- _CHALLENGE_: Turn each line of the records below into a row of a Markdown table with two columns, "No." for the row number and "Line" for the text, skipping blank lines. Leave the pictures out.

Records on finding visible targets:
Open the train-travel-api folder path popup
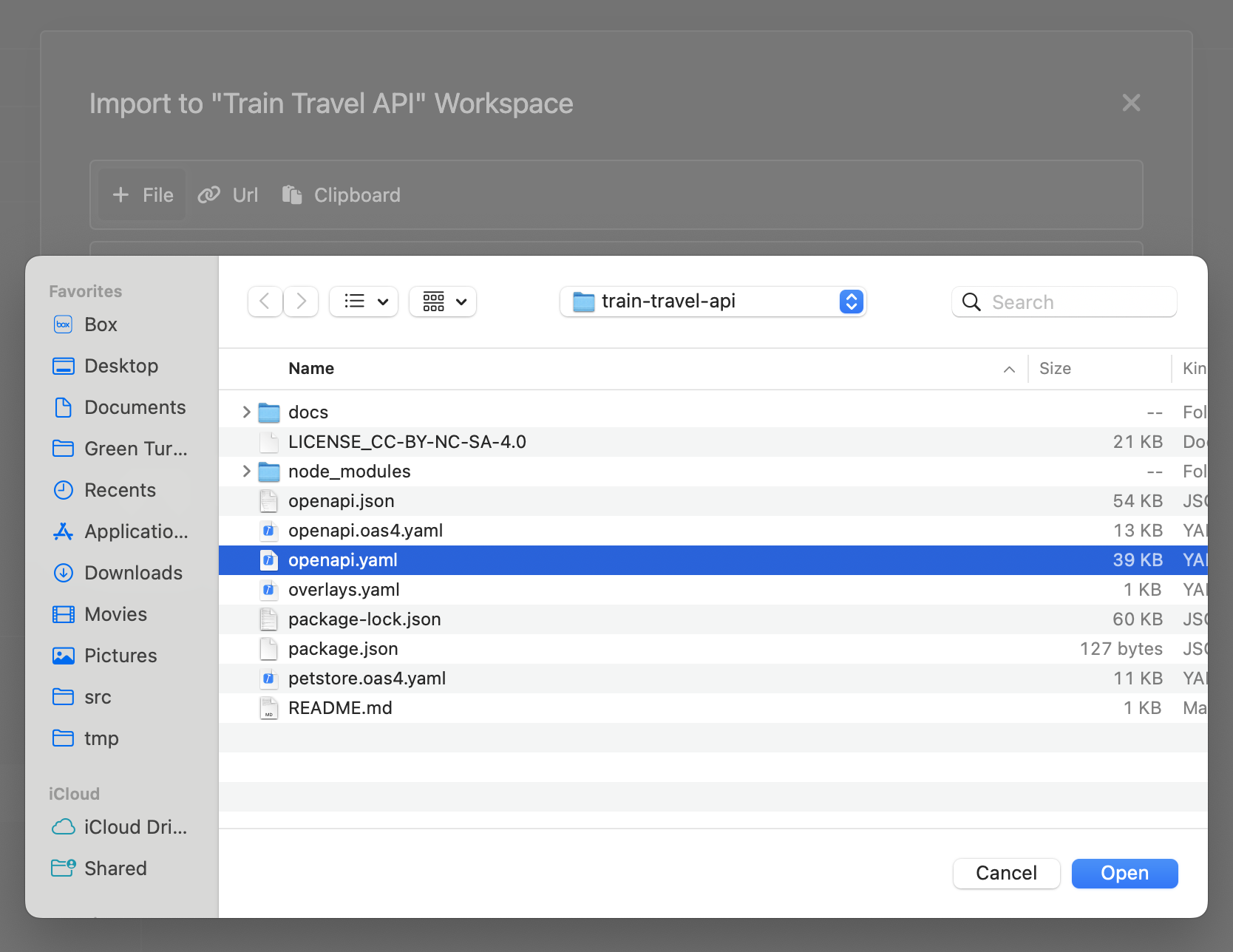The image size is (1233, 952). pyautogui.click(x=713, y=302)
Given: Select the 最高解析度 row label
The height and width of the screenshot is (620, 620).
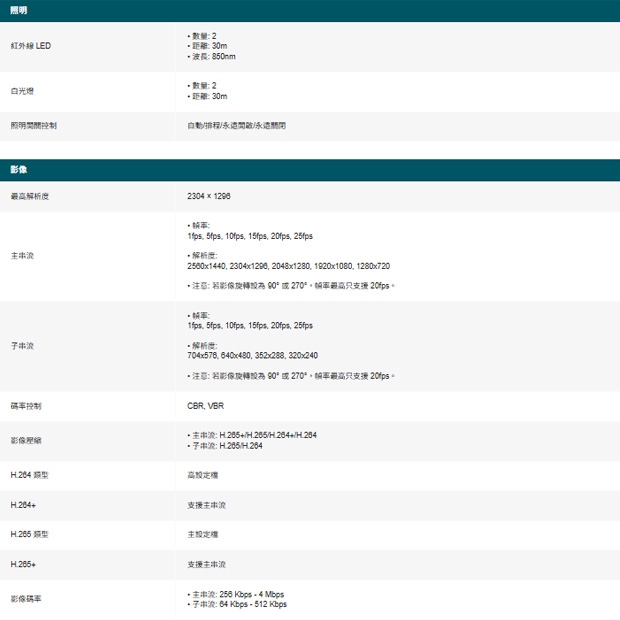Looking at the screenshot, I should tap(29, 196).
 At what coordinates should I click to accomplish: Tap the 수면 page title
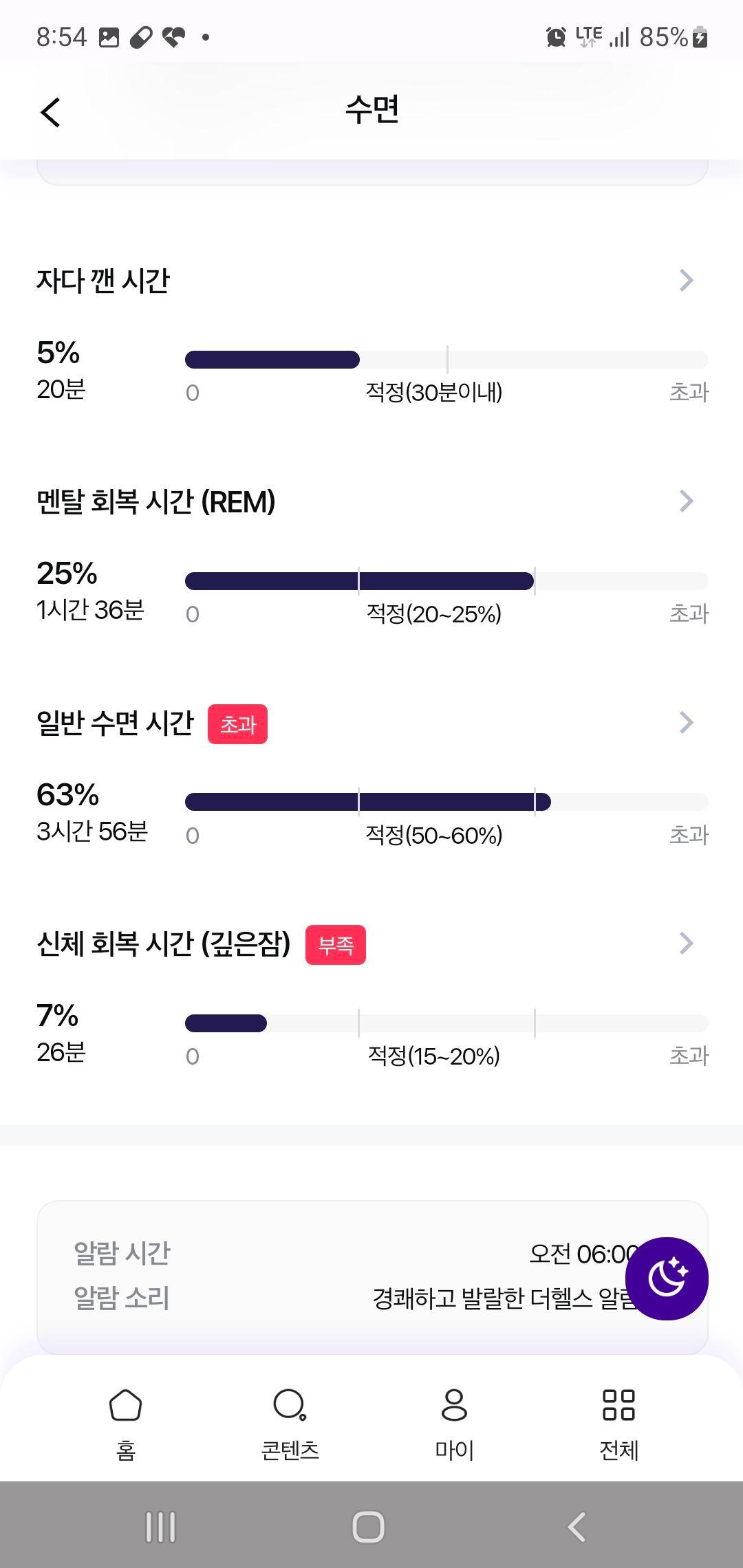point(372,109)
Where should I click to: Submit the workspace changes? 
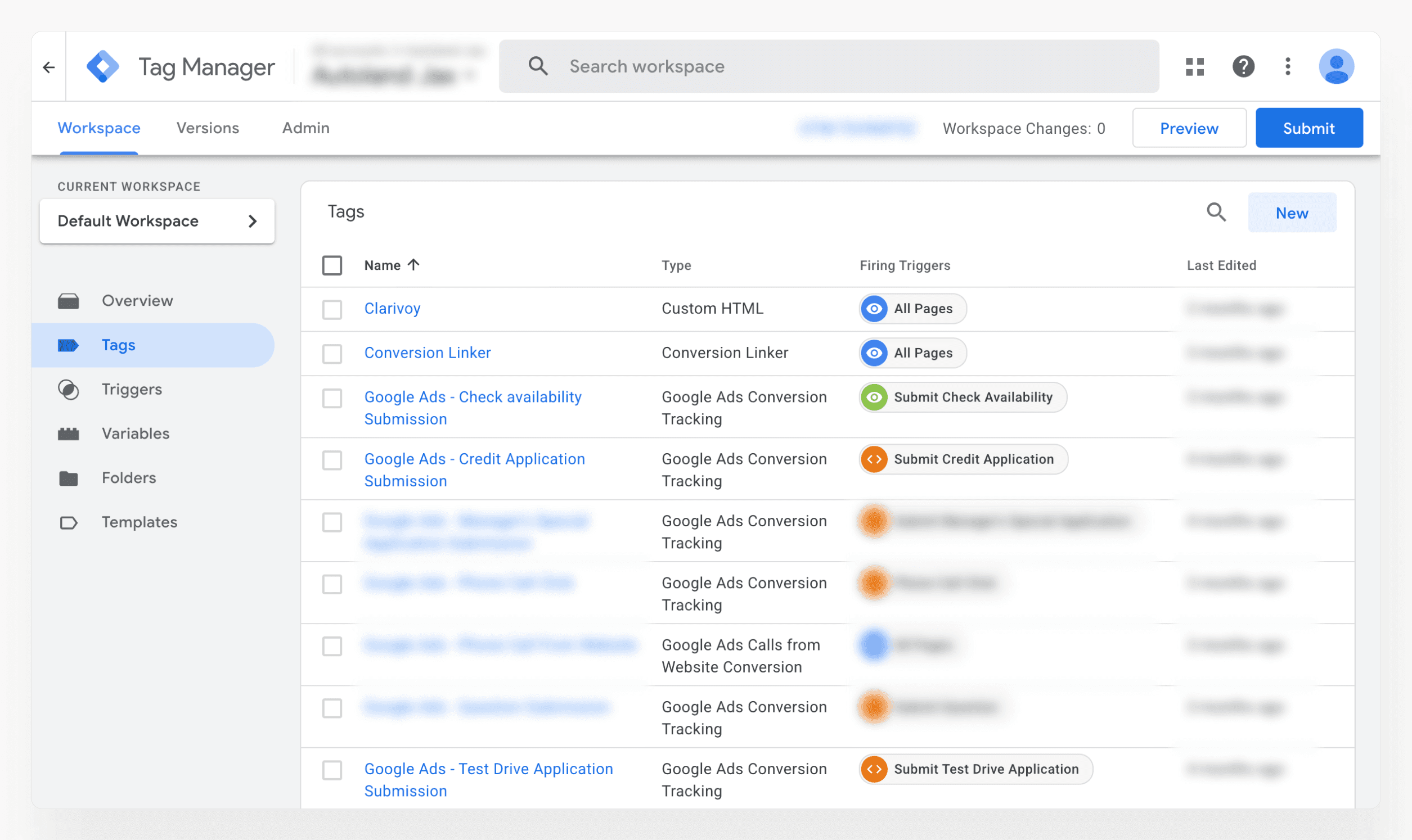click(x=1309, y=128)
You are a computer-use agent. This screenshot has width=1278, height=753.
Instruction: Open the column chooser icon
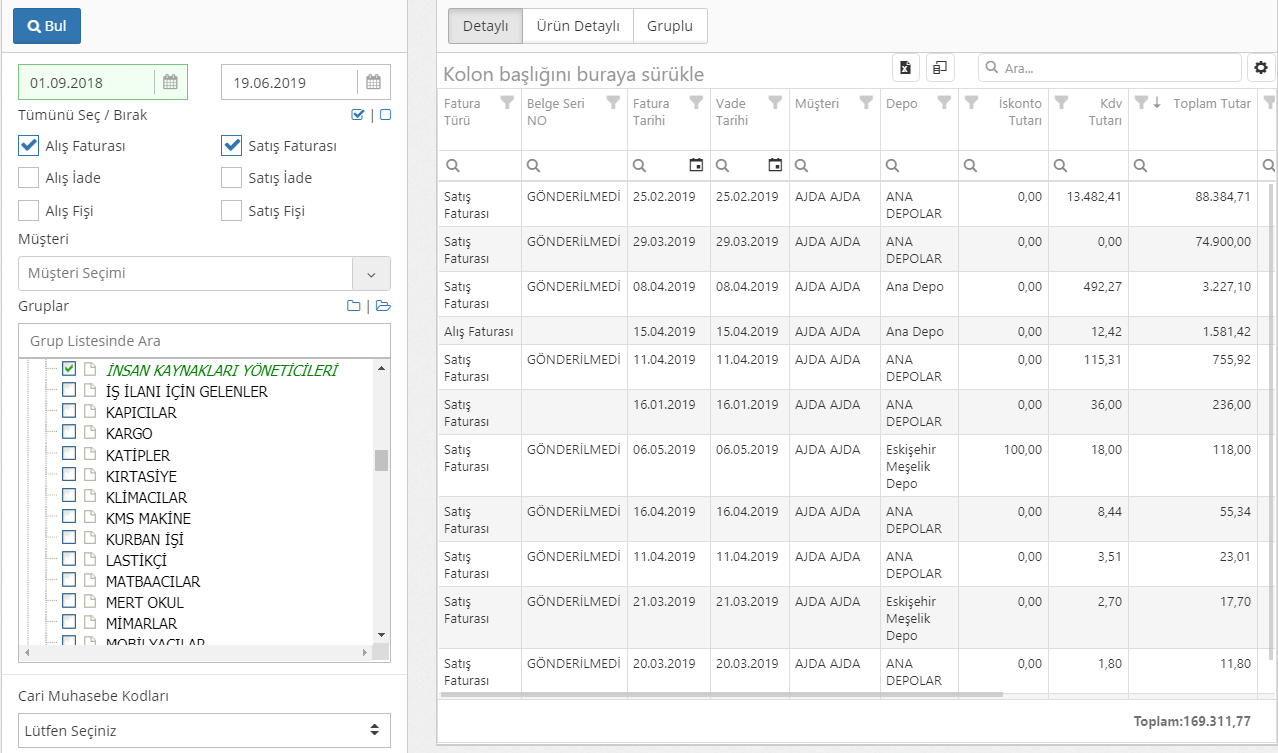click(940, 68)
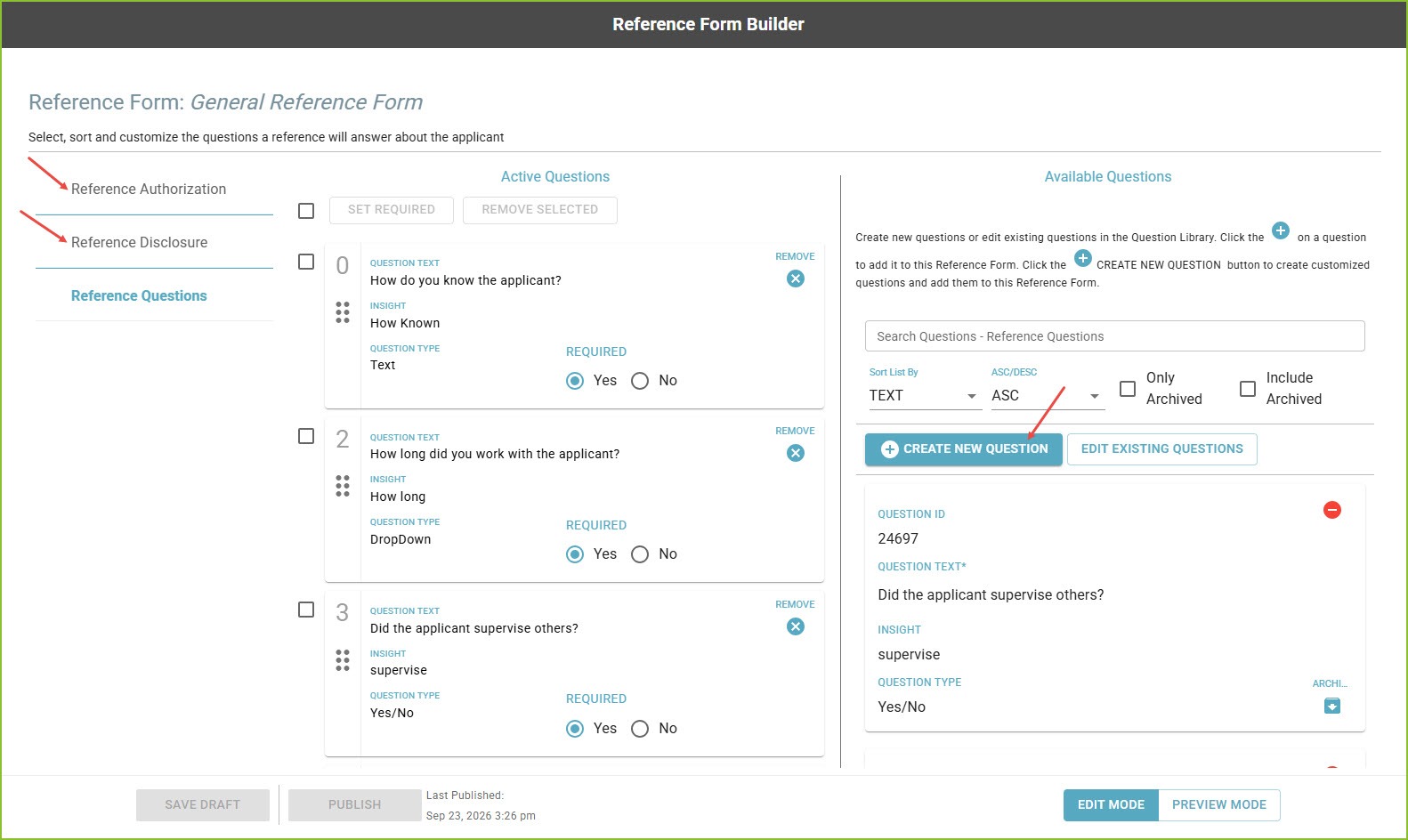Switch to the Reference Disclosure section

pos(139,242)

- _WORKED ANSWER_:
| No. | Line |
|---|---|
| 1 | Open the train-travel-api folder path popup |
| 2 | The image size is (1233, 952). pyautogui.click(x=713, y=302) |
| 3 | Given: Select the 最高解析度 row label |
| 4 | The height and width of the screenshot is (620, 620). |
| 5 | Looking at the screenshot, I should tap(29, 196). |
| 6 |  At what coordinates should I click to accomplish: Tap the 수면 page title |
| 7 | point(372,109) |
| 8 | Where should I click to: Submit the workspace changes?  |
| 9 | click(x=1309, y=128) |
| 10 | You are a computer-use agent. This screenshot has width=1278, height=753. |
| 11 | Instruction: Open the column chooser icon |
| 12 | click(940, 68) |
| 13 | Switch to the Reference Disclosure section |
| 14 | pos(139,242) |